▸ **EXTRACTED MATERIAL**:
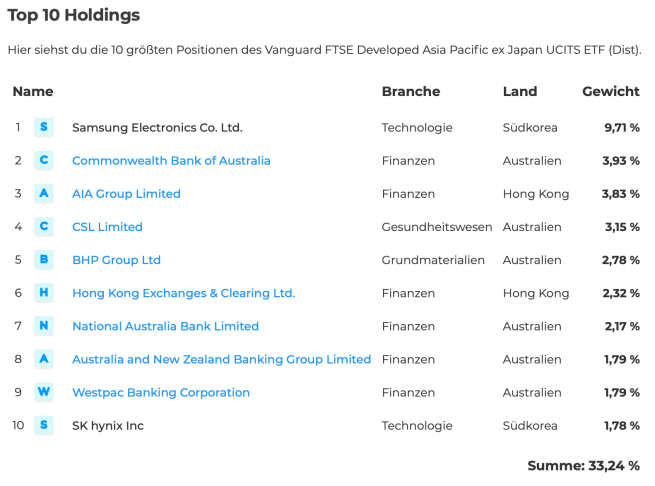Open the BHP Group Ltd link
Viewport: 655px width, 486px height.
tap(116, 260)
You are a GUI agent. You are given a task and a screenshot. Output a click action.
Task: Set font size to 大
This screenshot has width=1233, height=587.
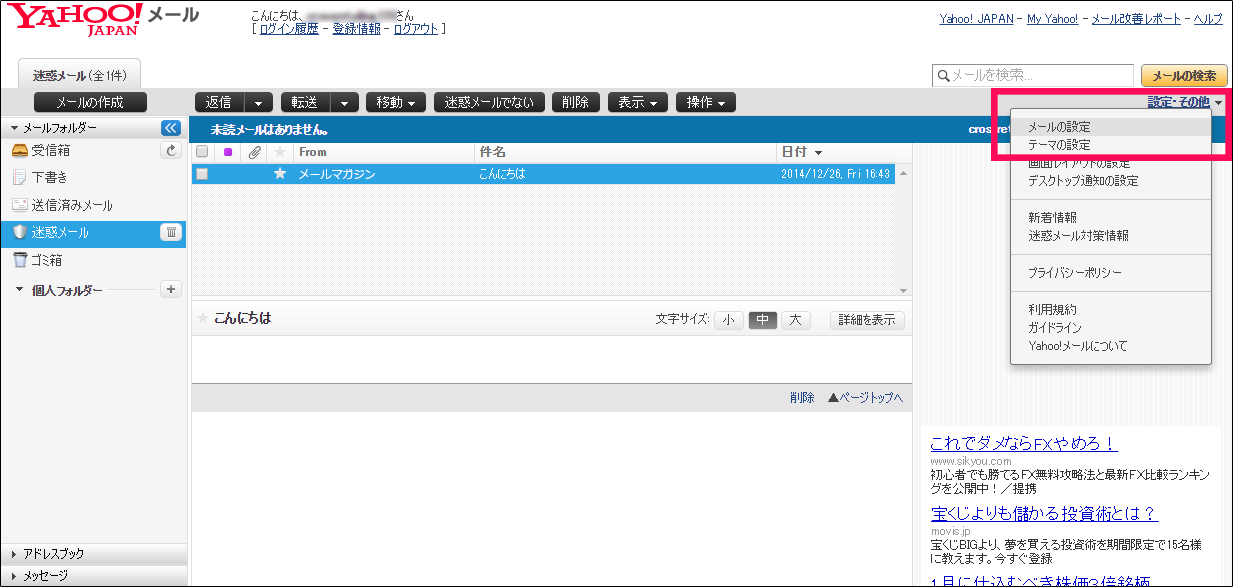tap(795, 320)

▸ **GOAL OF THE EXERCISE**: Starting with the line containing "Task: Set font size to 大" and ending with the last line of the records above, write out each line exactly; no pictures.

▸ **REPLY TO THE EXERCISE**:
Task: Set font size to 大
This screenshot has width=1233, height=587.
tap(795, 320)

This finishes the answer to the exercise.